## Vulnerability Disclosure: Fusée Gelée

This report documents Fusée Gelée, a coldboot vulnerability that allows full,
unauthenticated arbitrary code execution from an early bootROM context via Tegra
Recovery Mode (RCM) on NVIDIA's Tegra line of embedded processors.  As this
vulnerability allows arbitrary code execution on the Boot and Power Management
Processor (BPMP) before any lock-outs take effect, this vulnerability compromises
the entire root-of-trust for each processor, and allows exfiltration of secrets
e.g. burned into device fuses.

 Quick vitals: &nbsp; &nbsp; &nbsp; &nbsp; &nbsp; &nbsp; &nbsp; &nbsp; &nbsp; &nbsp;   | |
--------------------|--------------------------------------------------------
 *Reporter:*      | Katherine Temkin (@ktemkin)
 *Affiliation:*   | ReSwitched (https://reswitched.tech)
 *E-mail:*        | k@ktemkin.com
 *Affects:*       | Tegra SoCs, independent of software stack
 *Versions:*      | believed to affect Tegra SoCs released prior to the T186 / X2
 *Impact:*        | early bootROM code execution with no software requirements, which can lead to full compromise of on-device secrets where USB access is possible
 *Disclosure*     | public disclosure planned for June 15th, 2018

#### Vulnerability Summary

The USB software stack provided inside the boot instruction rom (IROM/bootROM)
contains a copy operation whose length can be controlled by an attacker.
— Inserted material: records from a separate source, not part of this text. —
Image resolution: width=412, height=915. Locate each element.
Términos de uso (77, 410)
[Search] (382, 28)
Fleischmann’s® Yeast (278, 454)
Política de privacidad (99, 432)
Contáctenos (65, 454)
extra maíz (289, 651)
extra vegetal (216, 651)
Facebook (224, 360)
By
carefully constructing a USB control request, an attacker can leverage this
vulnerability to copy the contents of an attacker-controlled buffer over the
active execution stack, gaining control of the Boot and Power Management
processor (BPMP) before any lock-outs or privilege reductions occur. This
execution can then be used to exfiltrate secrets and to load arbitrary code onto
the main CPU Complex (CCPLEX) "application processors" at the highest possible
level of privilege (typically as the TrustZone Secure Monitor at PL3/EL3).
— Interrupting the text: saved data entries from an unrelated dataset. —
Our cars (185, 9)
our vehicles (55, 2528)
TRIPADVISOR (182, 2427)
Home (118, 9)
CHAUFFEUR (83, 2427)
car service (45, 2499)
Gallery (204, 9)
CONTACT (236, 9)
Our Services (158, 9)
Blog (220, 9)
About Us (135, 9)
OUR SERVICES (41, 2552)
#### Public Disclosure Notice

This vulnerability is notable due to the significant number and variety of
devices affected, the severity of the issue, and the immutability of the relevant
code on devices already delivered to end users. This vulnerability report
is provided as a courtesy to help aid remediation efforts, guide communication,
and minimize impact to users.

As other groups appear to have this or an equivalent exploit--
[including a group who claims they will be selling access to an implementation of such an exploit](http://team-xecuter.com/team-xecuter-coming-to-your-nintendo-switch-console/)--
it is the author and the ReSwitched team's belief that prompt public disclosure
best serves the public interest. By minimizing the information asymmetry between
the general public and exploit-holders and notifying the public, users will be
able to best assess how this vulnerability impacts their personal threat models.
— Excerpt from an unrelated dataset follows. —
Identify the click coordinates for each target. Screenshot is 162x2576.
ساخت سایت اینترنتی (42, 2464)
Accordingly, ReSwitched anticipates public disclosure of this vulnerability:
  * If another group releases an implementation of the identified
     vulnerability; or
  * On June 15th, 2018, whichever comes first.

### Vulnerability Details

The core of the Tegra boot process is approximated by the following block of
pseudo-code, as obtained by reverse-engineering an IROM extracted from a
vulnerable T210 system:

```C
// If this is a warmboot (from "sleep"), restore the saved state from RAM.
if (read_scratch0_bit(1)) {
  restore_warmboot_image(&load_addr);
}
// Otherwise, bootstrap the processor.
else
{
  // Allow recovery mode to be forced by a PMC scratch bit or physical straps.
  force_recovery = check_for_rcm_straps() || read_scratch0_bit(2);

  // Determine whether to use USB2 or USB3 for RCM.
  determine_rcm_usb_version(&usb_version);
  usb_ops = set_up_usb_ops(usb_version);
  usb_ops->initialize();

  // If we're not forcing recovery, attempt to load an image from boot media.
  if (!force_recovery)
  {
    // If we succeeded, don't fall back into recovery mode.
    if (read_boot_configuration_and_images(&load_addr) == SUCCESS) {
      goto boot_complete;
    }
  }

  // In all other conditions
  if (read_boot_images_via_usb_rcm(<snip>, &load_addr) != SUCCESS) {
     /* load address is poisoned here */
  }
}

boot_complete:
  /* apply lock-outs, and boot the program at address load_address  */
```

Tegra processors include a USB Recovery Mode (RCM), which we can observe to be activated under a number of conditions:
  * If the processor fails to find a valid Boot Control Table (BCT) + bootloader on its boot media;
  * If processor straps are pulled to a particular value e.g. by holding a button combination; or
  * If the processor is rebooted after a particular value is written into a power management controller scratch register.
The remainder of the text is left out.